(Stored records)
▬▬▬▬▬▬
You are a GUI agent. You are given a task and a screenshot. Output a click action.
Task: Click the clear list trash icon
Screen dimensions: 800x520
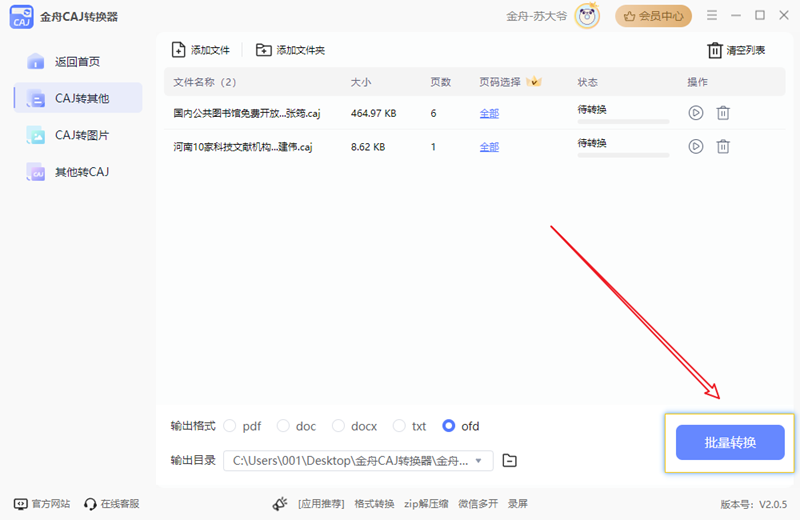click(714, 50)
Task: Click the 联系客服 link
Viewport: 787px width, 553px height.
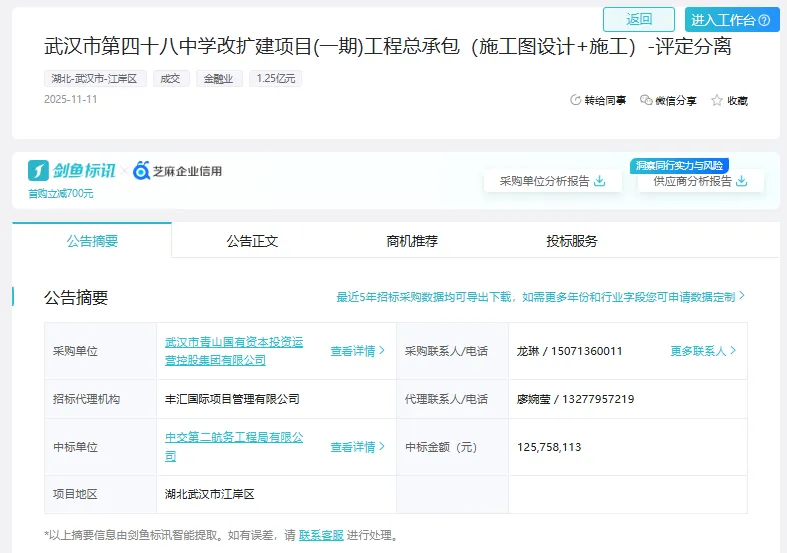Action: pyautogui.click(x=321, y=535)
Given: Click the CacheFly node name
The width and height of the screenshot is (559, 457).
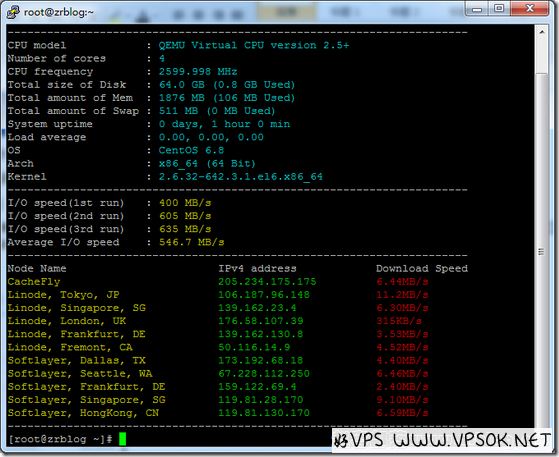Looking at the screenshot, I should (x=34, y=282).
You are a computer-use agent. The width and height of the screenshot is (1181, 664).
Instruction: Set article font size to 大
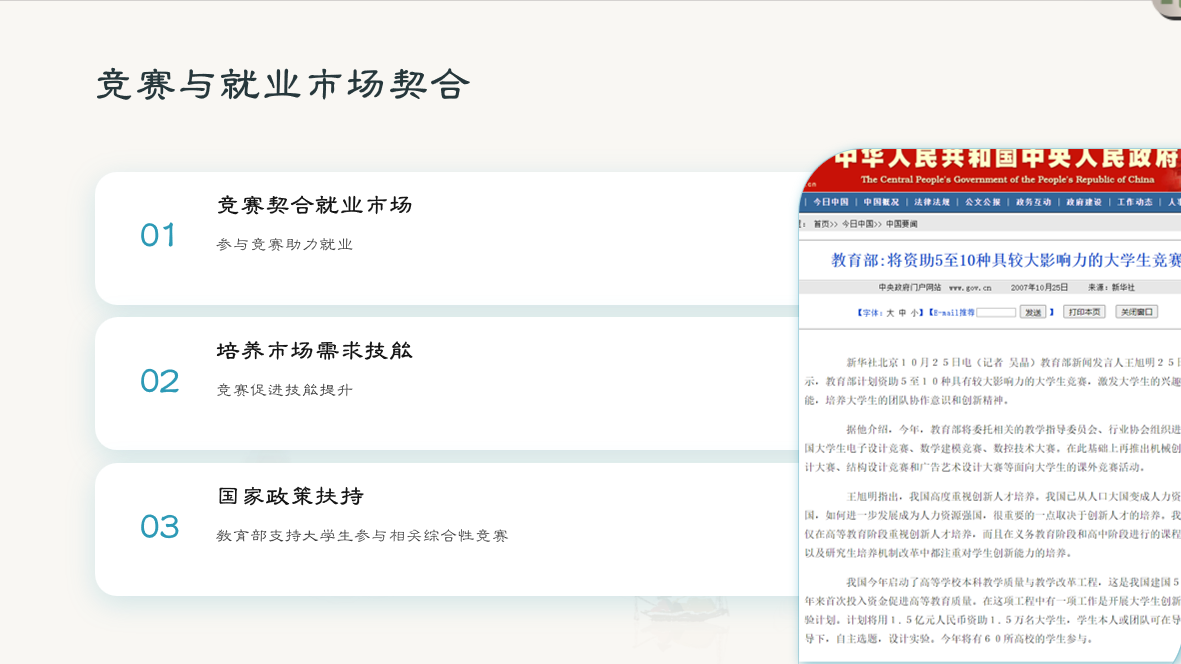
▬▬▬▬▬▬
■ AIM OF THE TASK ■
Leaving the pictures aside, copy exactly and only the lines from the one holding "You are a computer-use" through the final line of the data, both ends kept.

■ RESULT ■
You are a computer-use agent. The width and height of the screenshot is (1181, 664).
Instruction: Set article font size to 大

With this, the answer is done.